Werkgever hoeft zwangerschapsverklaring niet meer te bewaren
10 oktober 2018
De bewaarplicht voor de zwangerschapsverklaring verschuift van de werkgever naar de werkneemster. Dat scheelt administratieve lasten voor de werkgever, zo staat in een nota van wijziging bij de Verzamelwet SZW 2019.
Op dit moment moet een werkgever een zwangerschapsverklaring bewaren voor een werkneemster die een zwangerschaps- en bevallingsuitkering van UWV krijgt. In de zwangerschapsverklaring bevestigt een arts of verloskundige dat de werkneemster zwanger is en staat de vermoedelijke bevallingsdatum in vermeld. Een werkgever moet de zwangerschapsverklaring tot uiterlijk een jaar na afloop van de uitkering bewaren voor eventuele controles van het UWV. Het plan is om die bewaarplicht voor de werkgever te schrappen. Hiervoor is een bepaling opgenomen in de Tweede Kamer Nota van Wijziging.

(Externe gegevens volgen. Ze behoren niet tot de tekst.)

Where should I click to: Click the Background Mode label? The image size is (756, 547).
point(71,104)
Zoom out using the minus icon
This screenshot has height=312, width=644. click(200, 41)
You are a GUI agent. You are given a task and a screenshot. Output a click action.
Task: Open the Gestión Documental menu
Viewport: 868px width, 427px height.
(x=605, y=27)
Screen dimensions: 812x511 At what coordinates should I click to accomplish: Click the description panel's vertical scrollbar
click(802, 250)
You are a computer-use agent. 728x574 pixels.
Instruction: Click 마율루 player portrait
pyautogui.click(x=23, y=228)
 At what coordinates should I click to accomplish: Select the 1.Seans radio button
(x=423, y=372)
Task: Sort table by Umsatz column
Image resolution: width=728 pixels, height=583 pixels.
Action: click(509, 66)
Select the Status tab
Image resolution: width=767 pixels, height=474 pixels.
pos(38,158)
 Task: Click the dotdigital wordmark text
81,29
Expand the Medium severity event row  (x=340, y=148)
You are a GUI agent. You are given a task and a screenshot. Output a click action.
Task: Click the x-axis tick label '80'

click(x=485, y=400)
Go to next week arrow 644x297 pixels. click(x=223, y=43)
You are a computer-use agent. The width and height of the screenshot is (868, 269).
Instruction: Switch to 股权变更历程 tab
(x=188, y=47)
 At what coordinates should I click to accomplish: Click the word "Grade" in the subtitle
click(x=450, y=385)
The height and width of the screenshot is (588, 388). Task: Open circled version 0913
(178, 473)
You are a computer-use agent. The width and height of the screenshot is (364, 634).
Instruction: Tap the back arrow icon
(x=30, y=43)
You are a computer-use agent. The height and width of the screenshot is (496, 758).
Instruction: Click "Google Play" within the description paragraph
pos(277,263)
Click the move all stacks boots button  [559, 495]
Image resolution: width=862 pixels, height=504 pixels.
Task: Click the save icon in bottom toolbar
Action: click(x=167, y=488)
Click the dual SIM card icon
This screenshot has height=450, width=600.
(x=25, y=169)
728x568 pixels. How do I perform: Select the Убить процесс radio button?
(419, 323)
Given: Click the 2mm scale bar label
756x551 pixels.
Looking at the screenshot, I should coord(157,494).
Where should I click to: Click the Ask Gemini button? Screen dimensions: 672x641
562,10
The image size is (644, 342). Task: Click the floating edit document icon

Werkneemster verantwoordelijk voor bewaren van verklaring
De wijziging houdt in dat niet de werkgever maar de werkneemster die in aanmerking wilt komen voor een uitkering in verband met de zwangerschap of de bevalling, zelf de zwangerschapsverklaring van de arts of de verloskundige bewaart. Op verzoek van de UWV moet de werkneemster dan de verklaring kunnen tonen. Minister Koolmees van Sociale Zaken en Werkgelegenheid geeft in de toelichting op de wijziging dat dit enerzijds een administratieve lastenverlichting voor de3 werkgever betekent, en anderzijds dat de werkgever dit medische gegeven niet meer zelf hoeft te bewaren en daarvoor aan de AVG moet voldoen.